- [Document passage]:
────

70th Independence Day: Freedom to love

A village in Dharmapuri has reputation for being a haven for inter-caste couples.

Update: 2017-08-14 20:07 GMT
Children in S Patti village in Dharmapuri village address the outsider as Thozhar (Photo: DC)

Chennai: Free India doesn't celebrate love - especially if it's between people from different castes. Most men and women who decide to love beyond the caste barriers are ostracised by their families. Some are even killed.  

The highway to love in Free India, like our actual roadways, is filled with potholes and bumps. As India observes its 70th Independence day on Tuesday, it is worthwhile to take a leaf out of S Patti, a non descript village in Tamil Nadu which has been celebrating the kind of love that is not usually favoured in this part of the world.

S Patti, a quaint village in Dharmapuri district has earned a reputation for being a haven for inter-caste love. This, in a district that is notorious for being caste-polarised after riots at Dalit settlements in 2012 after a Dalit man married a caste Hindu woman.

────

- [Dataset extract]:
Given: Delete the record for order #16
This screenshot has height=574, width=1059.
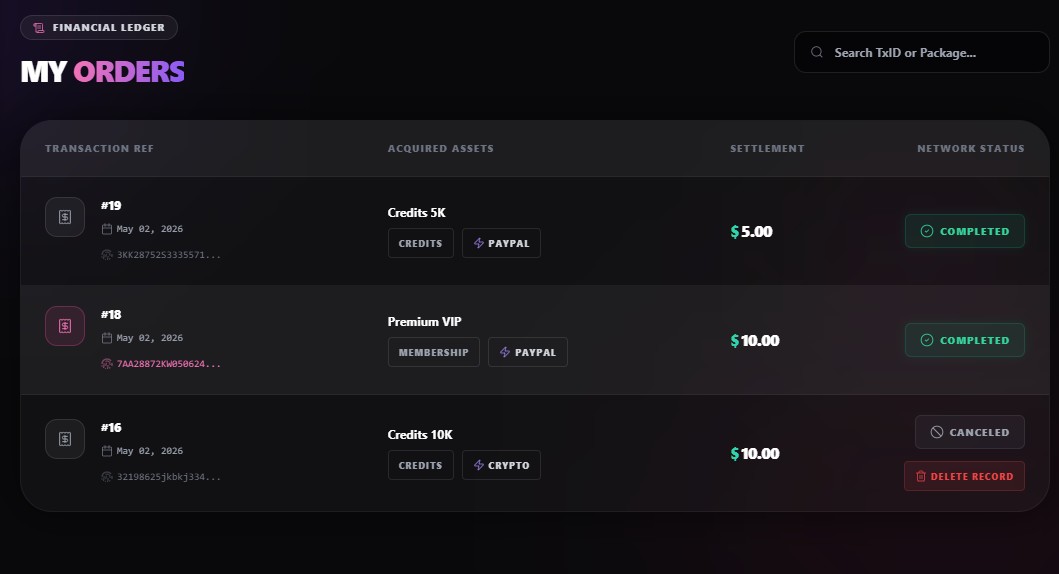Looking at the screenshot, I should click(x=964, y=476).

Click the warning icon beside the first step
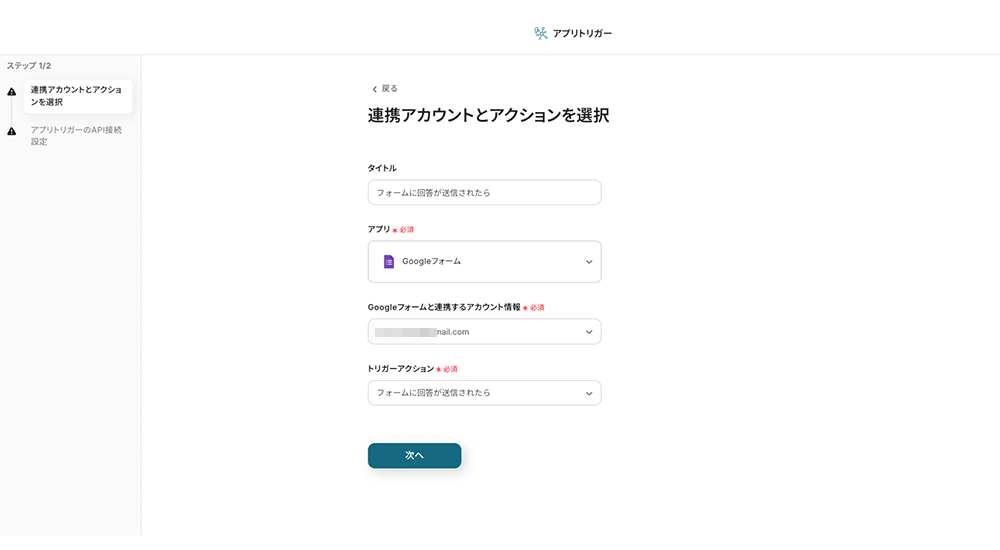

────

- [Requirement A]:
List every place name that appears in the S Patti article.
- [Requirement B]:
In the S Patti article, what led to the 2012 riots at Dalit settlements in Dharmapuri district?
- [Requirement C]:
Write a continuation of the S Patti article.

- [Response box A]:
Dharmapuri, S Patti, Tamil Nadu, Chennai, India

- [Response box B]:
A Dalit man married a caste Hindu woman.

- [Response box C]:
The largest village in the Kongavembu panchayat in Harur taluk, S Patti with over 3,000 votes has more than 50 inter-caste couples, according to the village elders. The commonly used anecdote here is 'one inter caste couple for every family.'

So, how did a village in Northern Tamil Nadu come to be so receptive of love when most of the real estate around it is finding it difficult to come to terms with the idea? According to village elders, the village has been a haven for inter-caste weddings since Independence.

Village elders fondly recall a schoolteacher, Appadurai, who served here in during the 1940's to have a revolutionised the way of living there. Appadurai, also a member of the Communist party of India, is said to have instilled ideologies of Marx and Periyar among the villagers.

That should also answer the first thing any outsider who lands in S Patti notices - kids as young as five addressing each other as ‘Thozhar’ (comrade). So do the elders. “We have been progressive even before Independence and the tradition has continued till now,” R Sugadev, 70, a former member of the Communist Party (M-L) said.

All four of Sugadev's heirs had inter-caste marriage. “For my daughter's wedding, a widow read the vows. The villagers were shocked, naturally,” Sugadev recalled.

The original name of the village is Sakkilipatti, but villagers got the name changed, as it is derogatory. "In 1990, we rallied to change the name to Stalinpuram, but there was not enough support. Hence, S Patti prevailed," said S P Maran, a village elder.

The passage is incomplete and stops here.